WHAT YOU HAVE TO DO: Duplicate the lines of the material below word for word, from the line containing "You are a computer-use" through the end of the material, and leave out the pictures.

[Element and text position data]

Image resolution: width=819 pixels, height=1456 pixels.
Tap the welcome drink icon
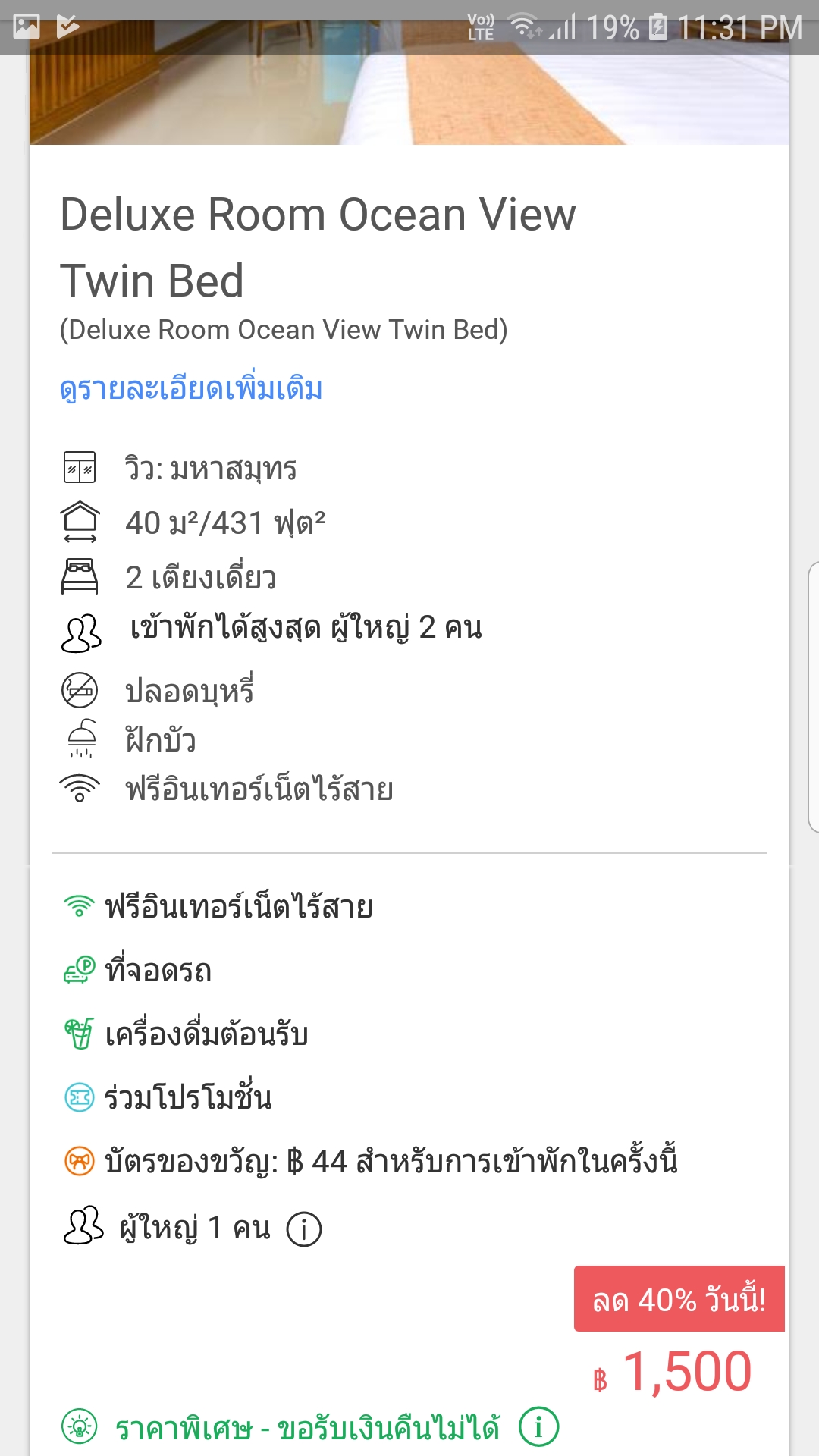click(79, 1034)
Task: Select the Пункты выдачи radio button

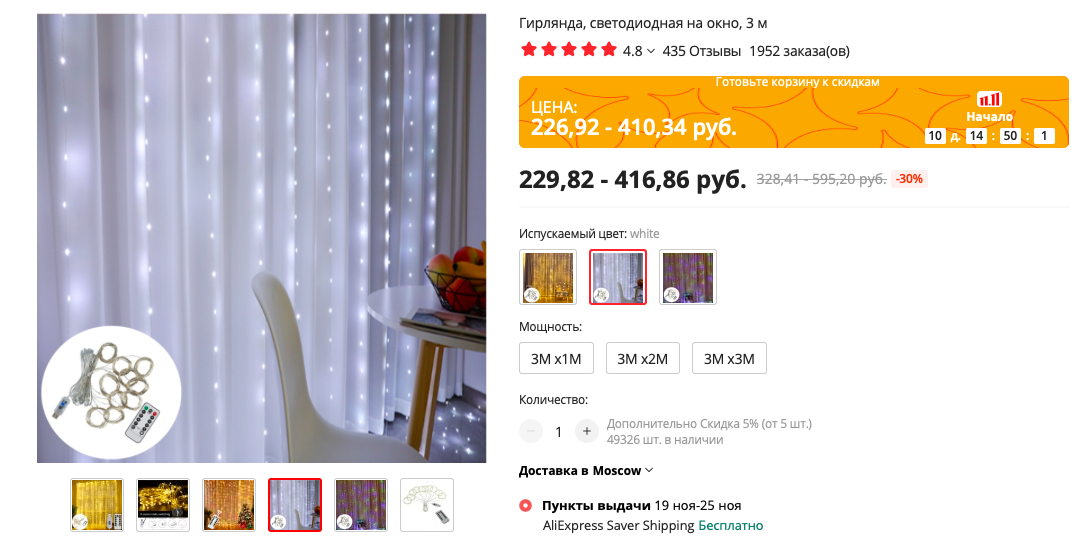Action: tap(525, 506)
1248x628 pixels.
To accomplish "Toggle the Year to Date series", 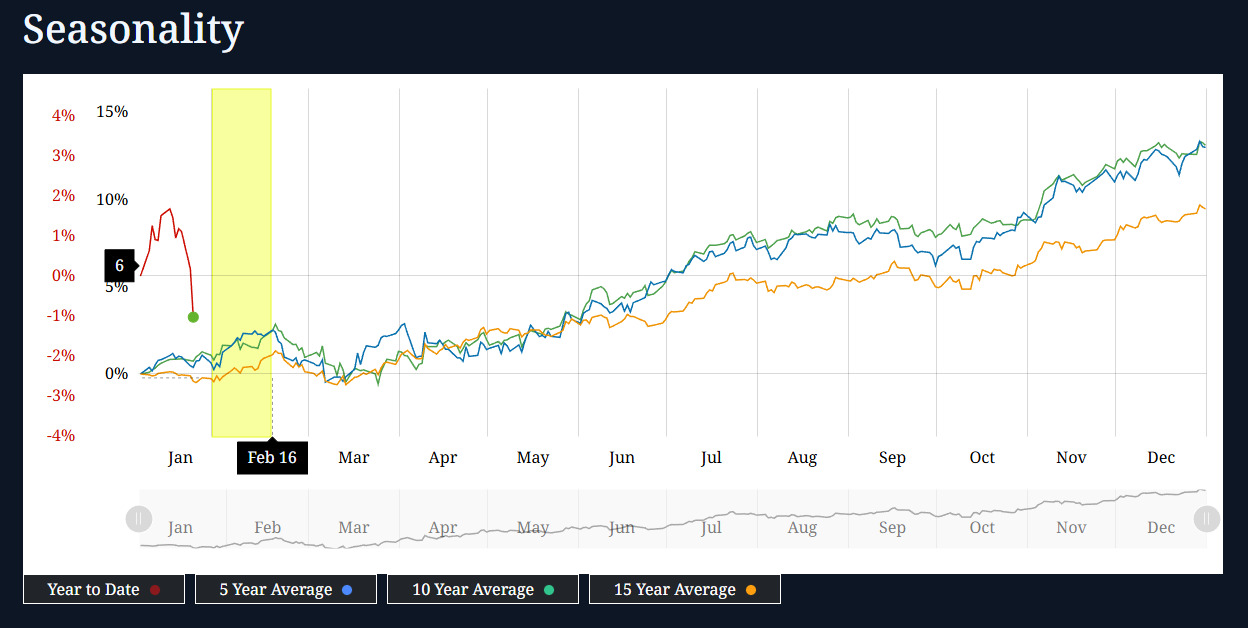I will coord(104,590).
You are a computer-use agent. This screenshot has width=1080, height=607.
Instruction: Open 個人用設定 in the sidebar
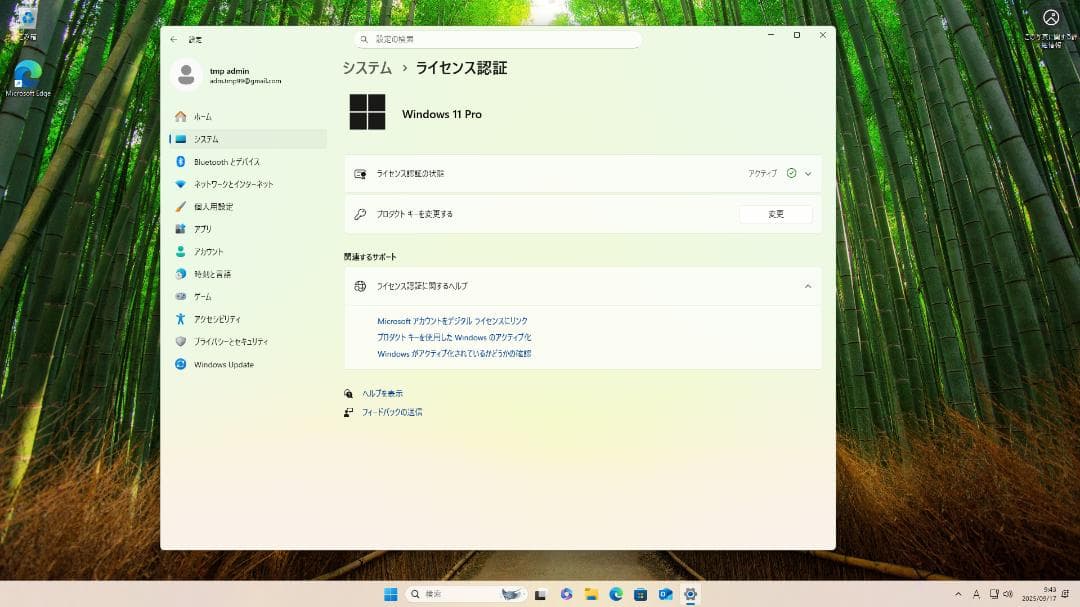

RESULT:
You are a computer-use agent. This screenshot has width=1080, height=607.
Instruction: Open 個人用設定 in the sidebar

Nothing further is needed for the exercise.